[Start of DATASET ROWS]
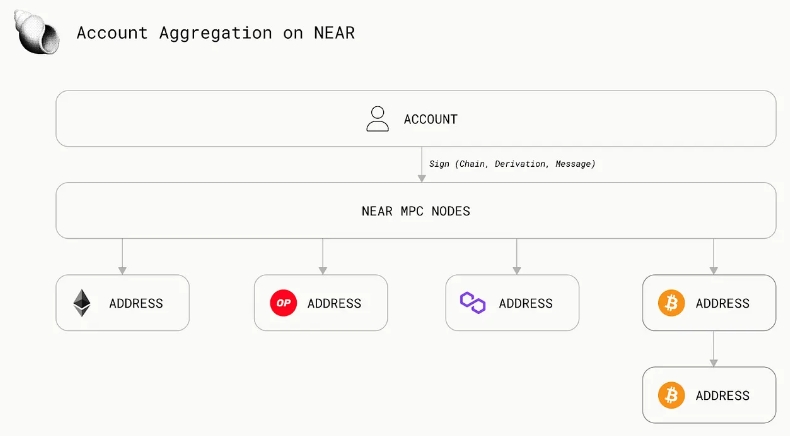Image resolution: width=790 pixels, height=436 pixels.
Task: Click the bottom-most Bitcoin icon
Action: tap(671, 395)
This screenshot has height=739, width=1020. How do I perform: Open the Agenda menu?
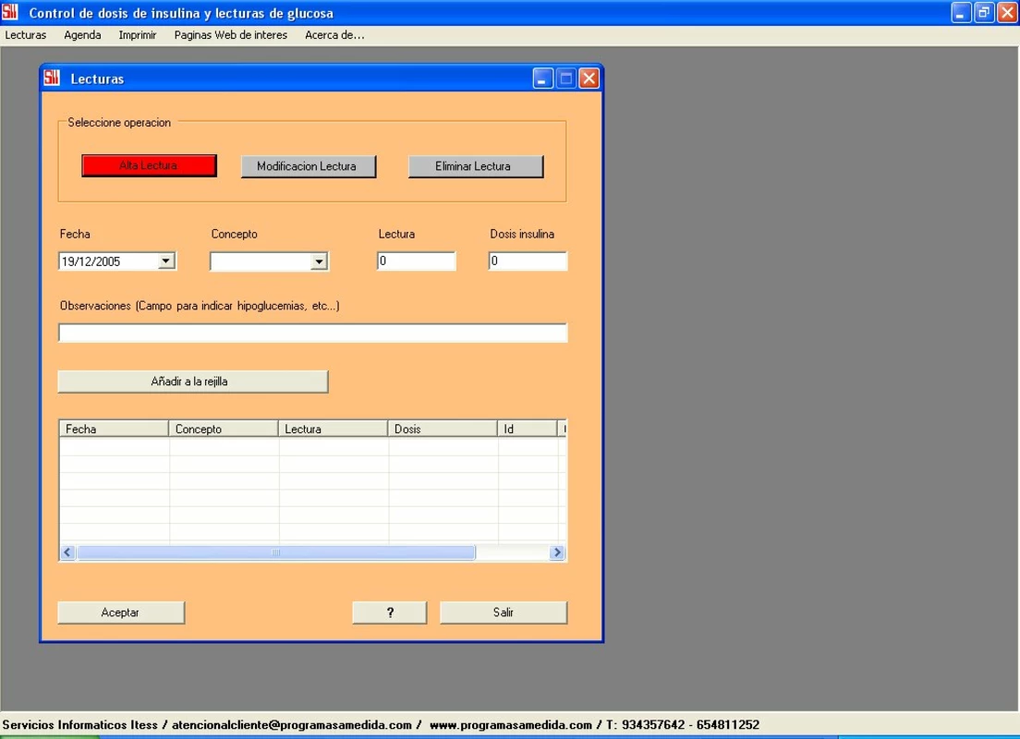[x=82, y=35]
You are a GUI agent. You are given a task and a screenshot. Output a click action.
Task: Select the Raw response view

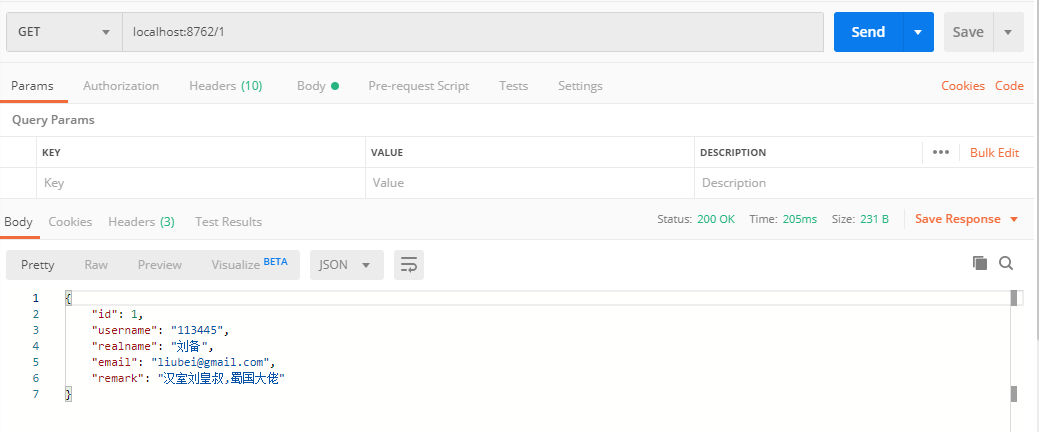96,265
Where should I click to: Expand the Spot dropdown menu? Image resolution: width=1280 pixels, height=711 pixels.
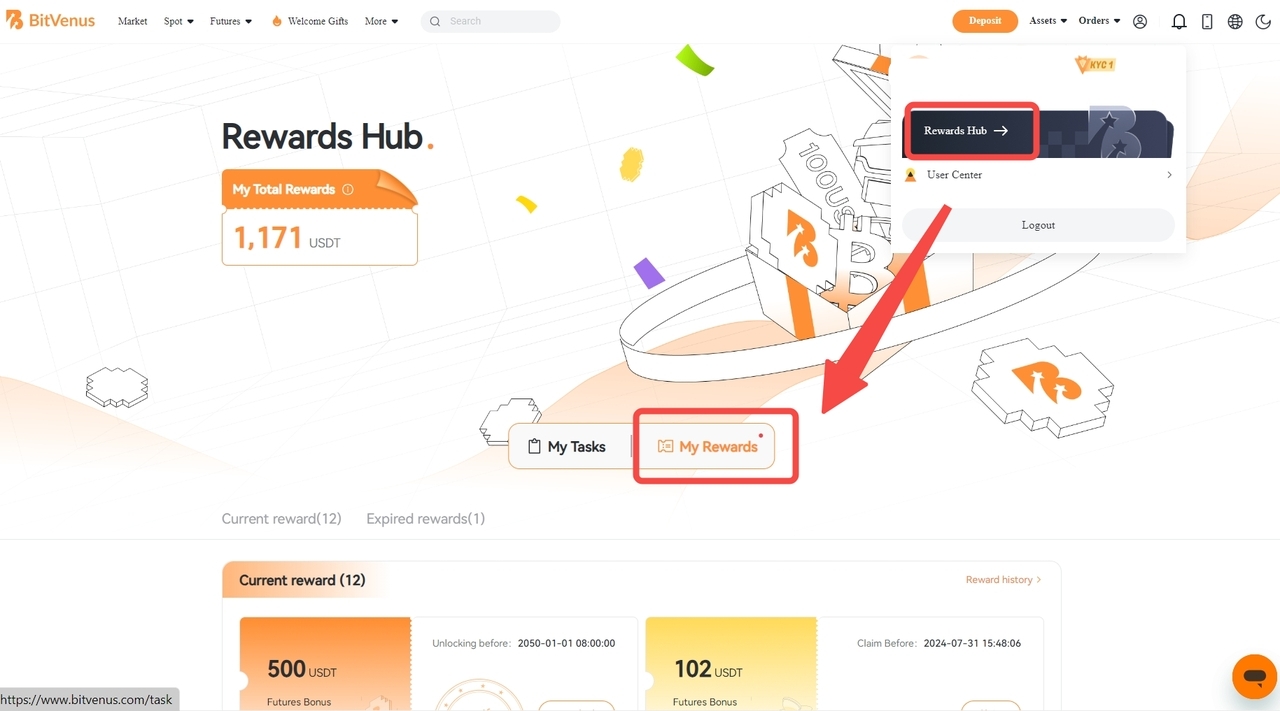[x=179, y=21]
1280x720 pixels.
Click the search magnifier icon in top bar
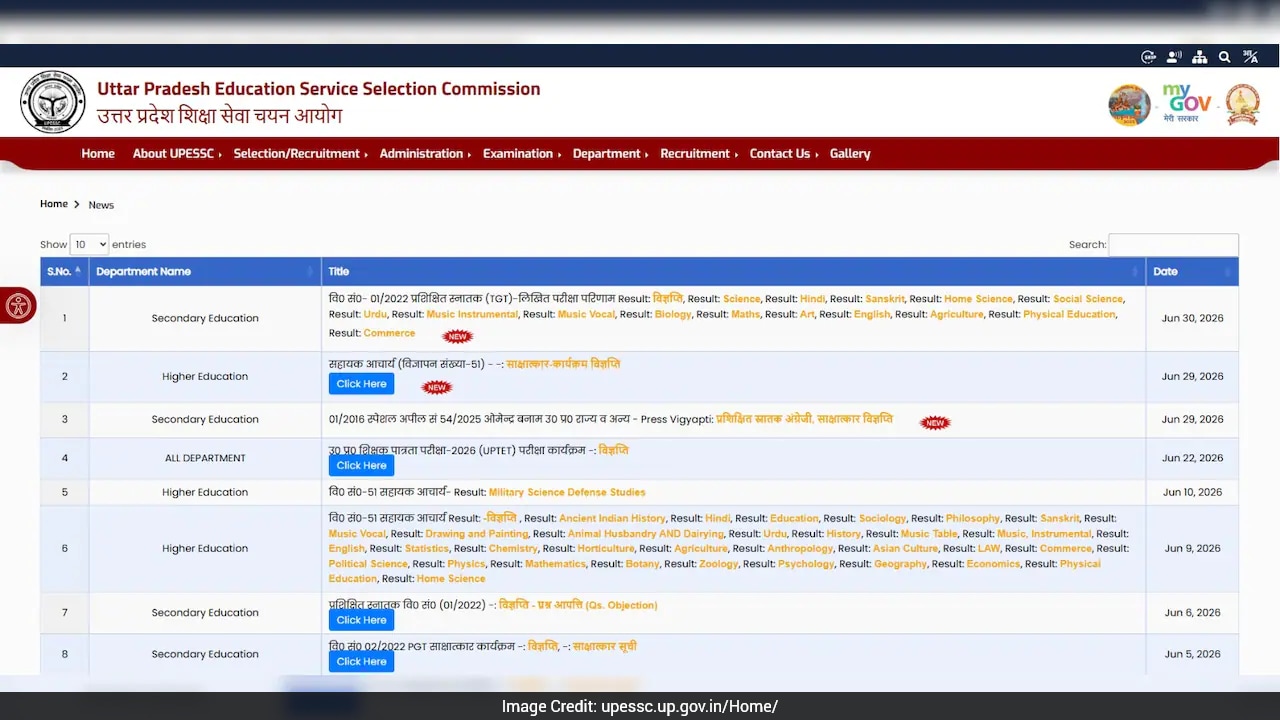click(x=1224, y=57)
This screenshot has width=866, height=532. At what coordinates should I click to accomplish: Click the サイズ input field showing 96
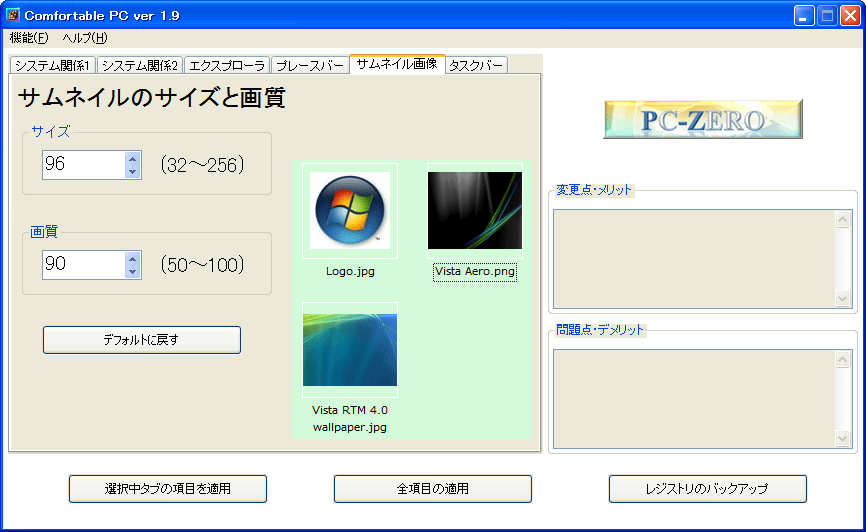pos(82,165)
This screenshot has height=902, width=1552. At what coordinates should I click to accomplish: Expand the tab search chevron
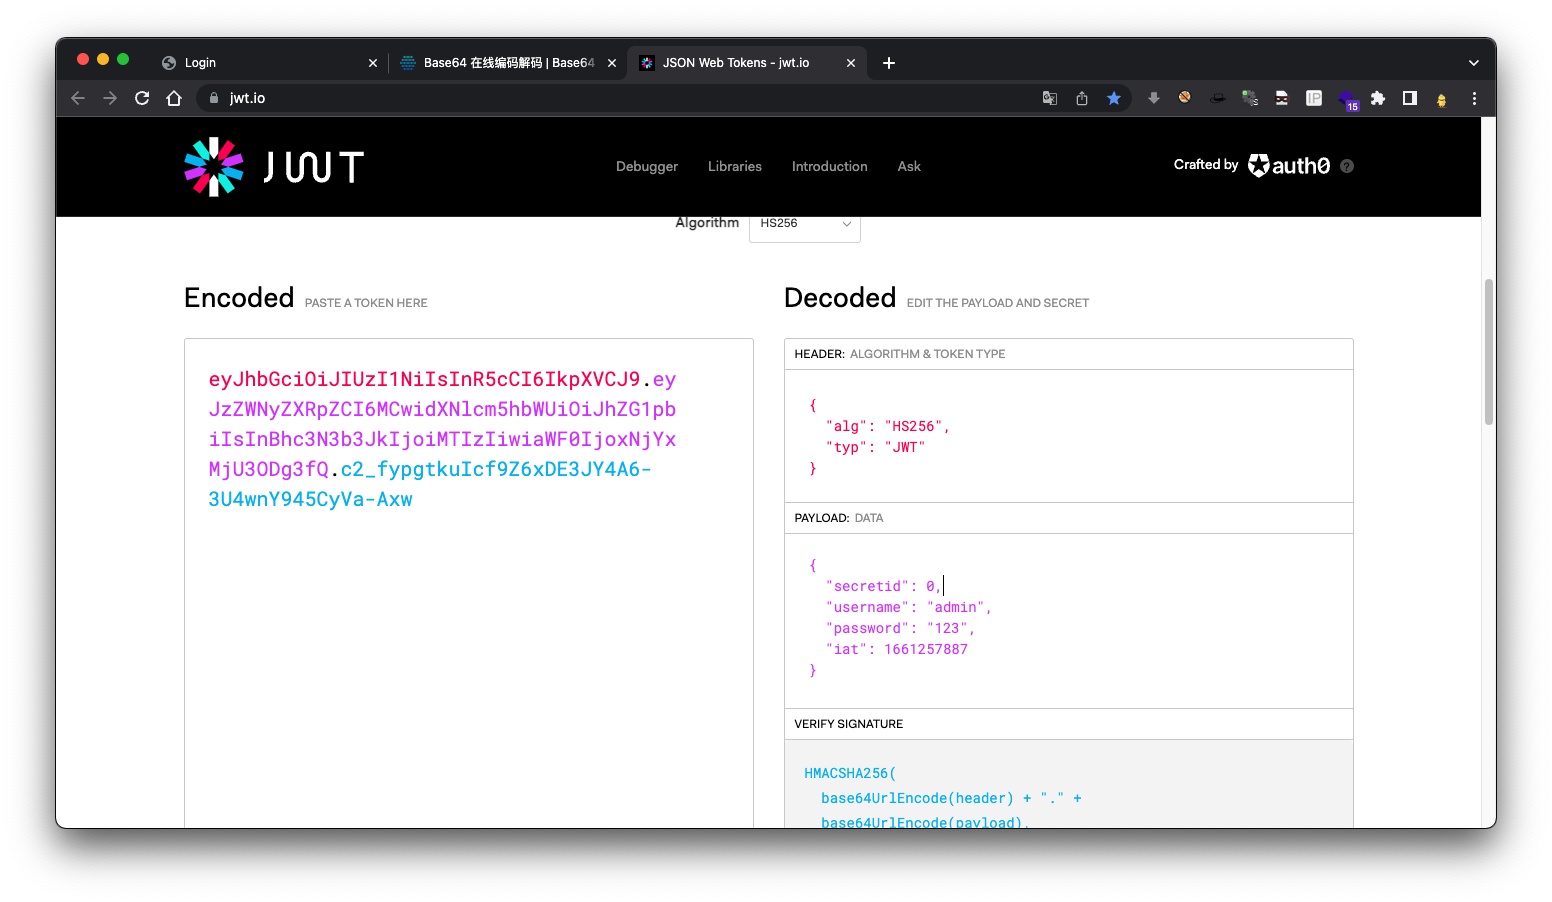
[End of DATASET ROWS]
## WHAT YOU WILL DO
Lay out the lines of the material above as a JSON list of strings, one string per line. Start at the line that contains "This screenshot has height=739, width=1020.", continue through the end of the material, skip blank lines, and leave out the pictures.

## ANSWER BELOW
[
  "This screenshot has height=739, width=1020. How do I perform: Open the Agenda menu?",
  "[x=82, y=35]",
  "You are a GUI agent. You are given a task and a screenshot. Output a click action.",
  "Task: Select the Raw response view",
  "96,265",
  "Where should I click to: Expand the Spot dropdown menu? Image resolution: width=1280 pixels, height=711 pixels.",
  "[x=179, y=21]",
  "1280x720 pixels.",
  "Click the search magnifier icon in top bar",
  "click(x=1224, y=57)",
  "This screenshot has width=866, height=532. At what coordinates should I click to accomplish: Click the サイズ input field showing 96",
  "pos(82,165)",
  "This screenshot has height=902, width=1552. At what coordinates should I click to accomplish: Expand the tab search chevron"
]